STUDY TEXT
- Opening Delimiter -
Ah, and I just realised I made a major mistake in my parent-pointer approach, 
which further damages the idea, probably a show stopper:

We can't re-use *any* sub-trees if we use parent pointers when modifying a 
btree, as the old btree needs to retain its prior parent pointers. So a single 
column modification will need to rewrite the entire btree. We could reduce the 
impact of this by allocating wrapper objects that just contain the array and 
the parent pointer, but then we're getting into larger memory costs and more 
dereference costs when traversing. Also, further polluting the code that 
navigates with dealing with this extra level of indirection. Now that I think 
about it, I think this is why I ruled them out in the first place.

> Replace SnapTree in AtomicSortedColumns
> ---------------------------------------
>
>                 Key: CASSANDRA-6271
>                 URL: https://issues.apache.org/jira/browse/CASSANDRA-6271
>             Project: Cassandra
>          Issue Type: Improvement
>            Reporter: Benedict
>            Assignee: Benedict
>              Labels: performance
>         Attachments: oprate.svg
>
>
> On the write path a huge percentage of time is spent in GC (>50% in my tests, 
> if accounting for slow down due to parallel marking). SnapTrees are both GC 
> unfriendly due to their structure and also very expensive to keep around - 
> each column name in AtomicSortedColumns uses > 100 bytes on average 
> (excluding the actual ByteBuffer).
> I suggest using a sorted array; changes are supplied at-once, as opposed to 
> one at a time, and if < 10% of the keys in the array change (and data equal 
> to < 10% of the size of the key array) we simply overlay a new array of 
> changes only over the top. Otherwise we rewrite the array. This method should 
> ensure much less GC overhead, and also save approximately 80% of the current 
> memory overhead.
> TreeMap is similarly difficult object for the GC, and a related task might be 
> to remove it where not strictly necessary, even though we don't keep them 
> hanging around for long. TreeMapBackedSortedColumns, for instance, seems to 
> be used in a lot of places where we could simply sort the columns.
- Closing Delimiter -
WHAT YOU WILL DO
**1.** Answer these questions using the issue text:
(a) Who is listed as the assignee?
(b) What share of write-path time is spent in GC in the reporter's tests?
(c) About how much of the current memory overhead should the sorted array approach save?
**2.** Extract the stretch of the issue text from "We can't re-use" through "the first place.".
**3.** Based on the issue text, do these statements agree with it? Answer yes or no for each, and quote the words that decide it.
(a) The issue type is listed as a bug.
(b) Parent pointers allow sub-trees to be reused when a btree is modified.
(c) Each column name in AtomicSortedColumns uses more than 100 bytes on average.
The data is unrelated to the issue text.

DATASET SECTION
- Opening Delimiter -
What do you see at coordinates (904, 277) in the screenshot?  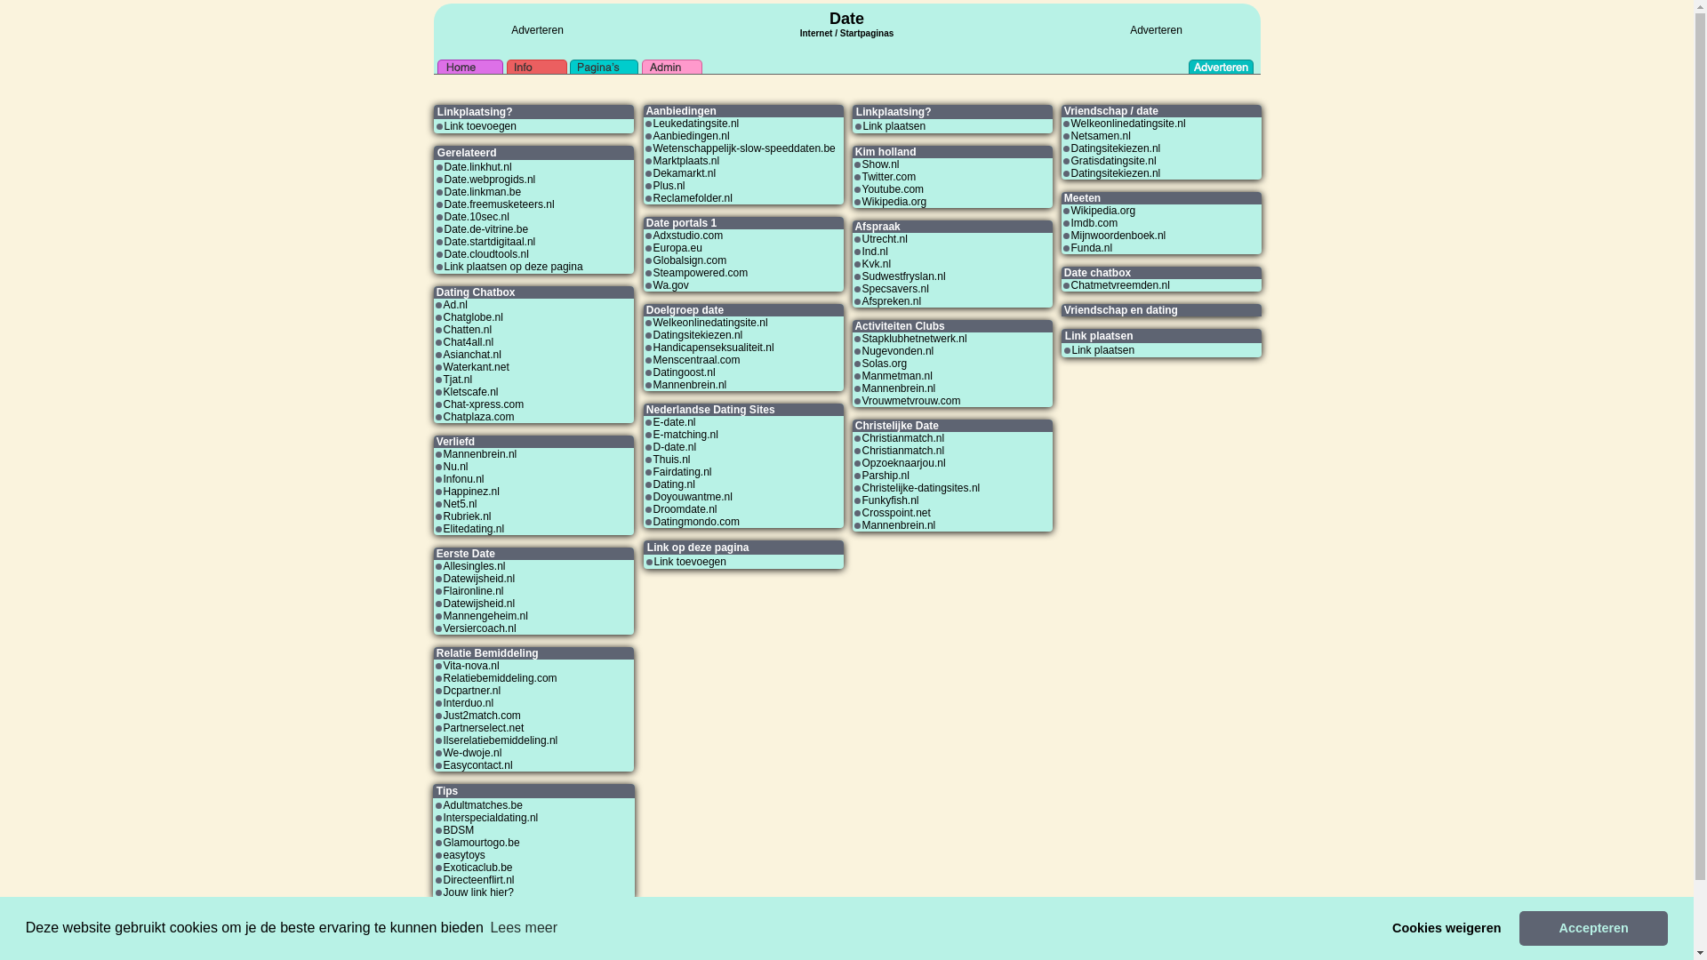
- Closing Delimiter -
TASK-BY-TASK OUTPUTS
**1.**
(a) Benedict
(b) More than 50%
(c) Approximately 80%

**2.**
We can't re-use *any* sub-trees if we use parent pointers when modifying a 
btree, as the old btree needs to retain its prior parent pointers. So a single 
column modification will need to rewrite the entire btree. We could reduce the 
impact of this by allocating wrapper objects that just contain the array and 
the parent pointer, but then we're getting into larger memory costs and more 
dereference costs when traversing. Also, further polluting the code that 
navigates with dealing with this extra level of indirection. Now that I think 
about it, I think this is why I ruled them out in the first place.

**3.**
(a) No: "Issue Type: Improvement"
(b) No: "We can't re-use *any* sub-trees if we use parent pointers when modifying a btree"
(c) Yes: "each column name in AtomicSortedColumns uses > 100 bytes on average"